И мы уехали оттуда… На обратном пути он неожиданно сказал:

– Я никогда не верил, что однажды встречу такую девушку, как ты. Я не хотела отвечать, но после пяти минут молчания сказала:

– Разве ты мог знать, что произойдет в будущем?

И он ответил:

– О, у меня были большие планы… Раньше.

Мы опоздали – Дэвид наверняка уже вернулся. Виндхэм высадил меня в конце улицы, пообещав позвонить, и я побежала домой, придумывая оправдания. Однако они не понадобились: в тот момент, когда я распахнула дверь, я ощутила сильный запах газа. Я взлетела наверх по ступенькам прямо в кухню. Воздух был плотным от газа, и по доносившемуся шипению я догадалась, что это работает духовка. Свет в гостиной горел, поэтому я вбежала туда и увидела Дэвида. Он поднял голову от театрального журнала и спросил:

– Привет, Эмма, в чем дело?

– Ты что, обалдел? – закричала я. – Пытаешься покончить жизнь самоубийством? Весь дом пропитался газом, разве ты не чувствуешь?

– Газ? – с тупым видом повторил он. Вот, значит, что это. А я-то думаю, что за странный запах. У меня немного разболелась голова. Ты уверена, что дело в газе?

– Ты сошел с ума, – сказала я. – Ты сошел с ума. Как долго ты здесь сидишь?

– Минут десять…

– Тебе повезло, что ты еще не умер, – я развернулась, направилась в комнату Паскаль и впервые за время нашего знакомства грубо заколотила в ее дверь. Мне хотелось разбудить это сонное царство. Слабый голос ответил мне, и я открыла дверь. Она еще не умерла, но лежала на кровати с восковым лицом, усеянном бисеринками пота.

– Что произошло? – спросила я, и она простонала:

– О, мой Бог, я чувствую себя ужасно… у меня раскалывается голова… – сказала она по-французски.

– Я и не сомневаюсь, – ответила я, забыв в этот момент о добром отношении к иностранцам и с ужасом видя, во что превратилась ее обычно приятная внешность. – В доме полно газа, что вы наделали?

– Я ничего не сделала, – слабо проговорила она, – Абсолютно ничего.

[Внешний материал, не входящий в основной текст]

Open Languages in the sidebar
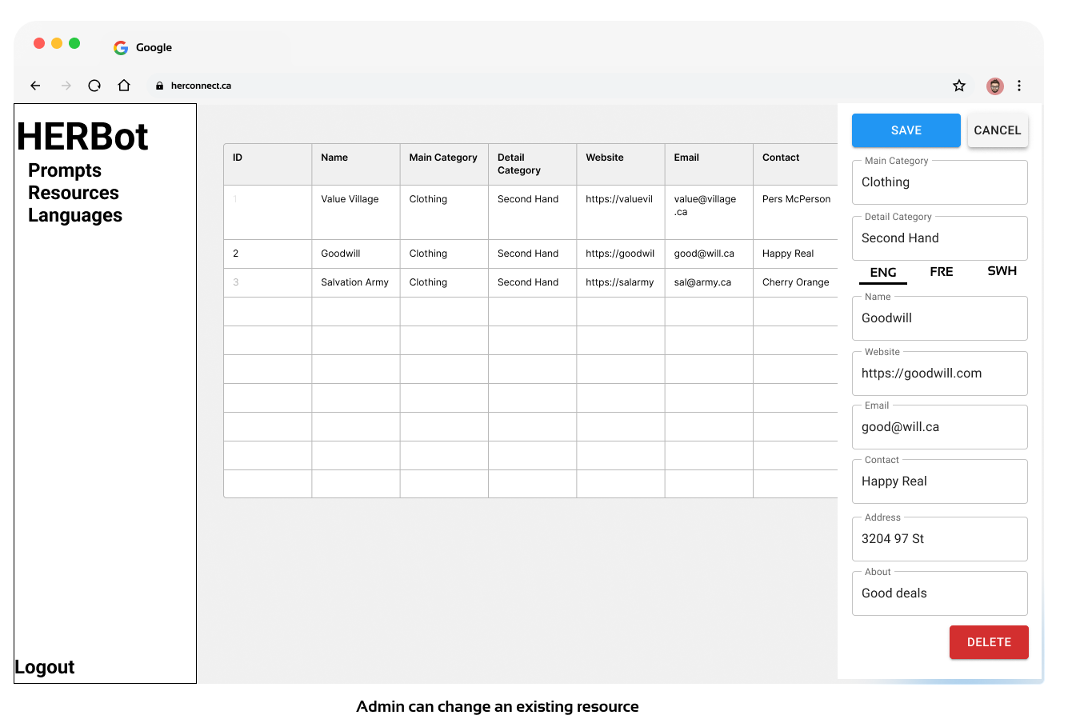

– Тогда кто? – Я попыталась распахнуть ее окно. Она с ужасом смотрела на меня, для нее свежий воздух был губительнее запаха газа. – Вы могли умереть, – разгневанно продолжала я, – духовка была включена на полную мощность. О, Боже, это, наверное, Флора! Она играла на кухне, пока я кормила Джозефа из бутылочки?

– Да, да, это, наверное, она, – неожиданно захихикала Паскаль. – Что за непослушная девочка. Непослушная девочка пыталась нас всех убить.

– Вы хотите сказать, что даже не заметили? Что с семи часов вы ничего не почувствовали?

– Нет, ничего. Я сидеть в гостиной, и около восьми часов у меня начать болеть голова. Я идти на кухню и пить виски, потом мне хуже, поэтому я пить еще один или два, а потом идти в кровать.

– О, Иисусе! – я была слишком рассержена, чтобы смеяться, хотя, казалось, она была готова усмотреть в этом смешную сторону, если бы я только поддержала ее. – Вы идиотка. А если бы я не пришла ночевать? Тогда к утру вы бы все умерли. Могу поспорить, что чувствуете вы себя препогано от этой смеси виски и газа. Пойду взгляну на детей.

– О, с ними все о'кей, – сказала она, откидываясь на подушку, с бледной невинной улыбкой.

Перед дверью Флоры я замешкалась, размышляя, будить ли ее, чтобы проверить, не отравилась ли она газом. Когда я тихонько прокралась внутрь, то увидела, что она спит вполне мирно и дышит нормально, поэтому я открыла окно и вышла из ее комнаты. Я пошла спать, ощущая страшное раздражение и вспоминая изречения миссис Скотт: «Вы забудете дышать, если я вам не напомню», и «Если я не поставлю перед вами тарелку, вы все умрете с голоду». Наконец-то эти замечания обрели для меня какой-то смысл. Никогда не поверила бы, что двое взрослых людей могут вести себя, как ненормальные, я не допустила бы подобной оплошности. Мне следовало бы перекрыть газовую заслонку. Я пыталась объяснить Дэвиду, прежде чем мы уснули, что если бы не я, дети могли бы умереть. Кстати, он так и не спросил, где я была весь вечер.